Reactions from Japanese companies so far
Many Japanese companies based in the UK seem to have done their preparations as much as they can. Some moved all or a part of their operations to the European continent but many companies still keep their European H.Q. (or even Global H.Q) function in the UK. They told us that the UK still holds important skills and resources and it is easier to do business in the UK than in other European countries due to the language (English), business practice and regulations. Similar industrial strategies and collaboration between the two countries have encouraged business in/ with the UK.
However, there are strong concerns about the impact on the UK-EU supply-chain and human resources for European citizens, and how these will be influenced by negotiations during the transition period.
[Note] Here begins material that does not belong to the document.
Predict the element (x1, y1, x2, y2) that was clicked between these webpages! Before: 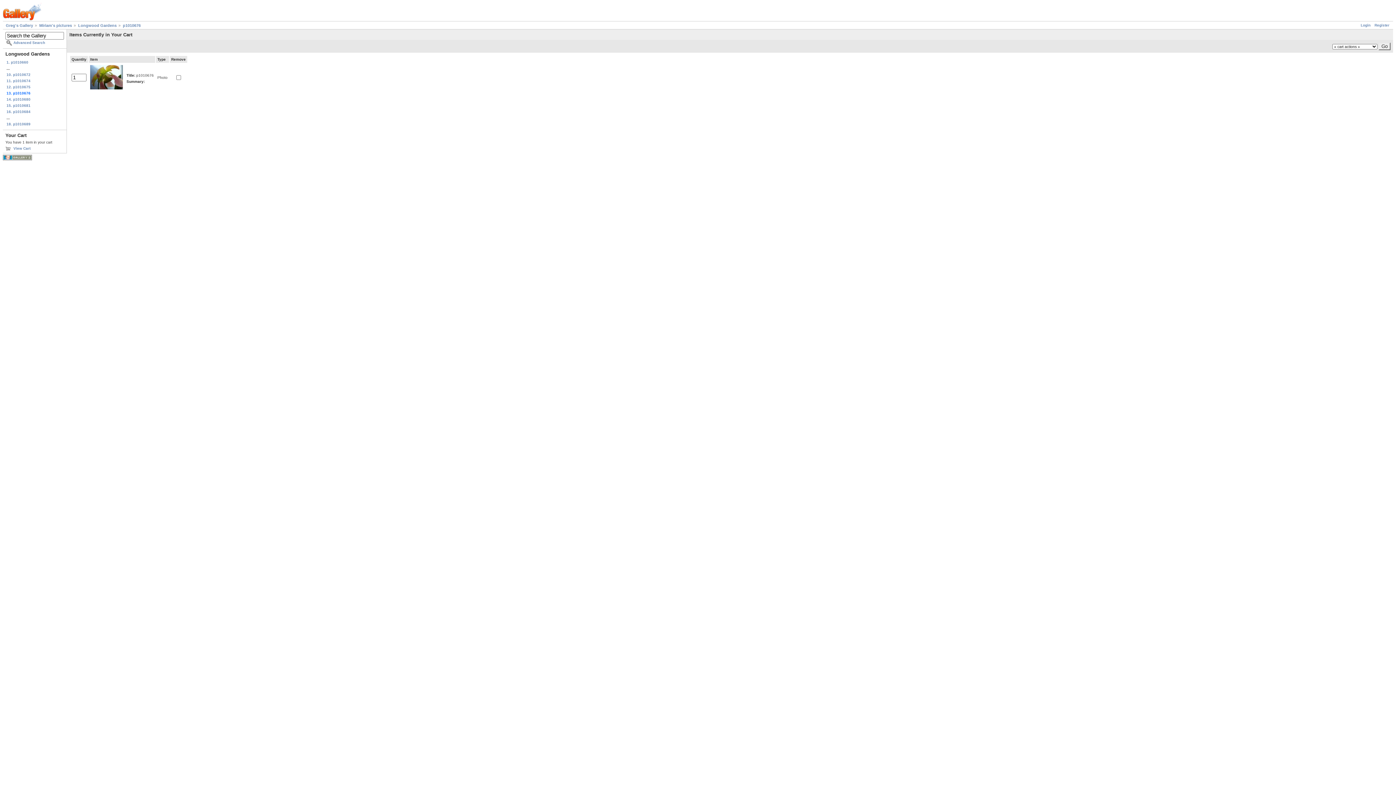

We also have observed that Japanese companies’ interests in investing UK companies (including M&As) have stayed strong. For start-ups and small companies, London remains attractive for its availability of funding / investment.
How is future trade with Japan affected?
As a member of the EU, the UK currently benefits from the EU-Japan Economic Partnership Agreement (EPA) which limits trade tariffs on goods. The UK will continue to enjoy these arrangements until the end of the transition period on 31st December 2020, at which point the UK must have either negotiated its own trade agreement with Japan or aligned itself with the EU-Japan EPA under the terms of the UK-EU future relationship agreement. Based on the most recent communication between the UK and Japan Prime Ministers, on the 21st December 2019, in a phone call both leaders agreed to strengthen cooperation on security and defence and work towards and a Japan-UK trade agreement based on the EU-Japan Economic Partnership Agreement.
Prime Minister Abe already welcomed the UK to join the CPTPP (Comprehensive and Progressive Agreement for Trans-Pacific Partnership), signed by 11 countries and effective in December 2018, therefore, this may be also included into the agenda.
At OBM, we continue to monitor progress on Brexit and its impact on the UK- Japan relationship and business.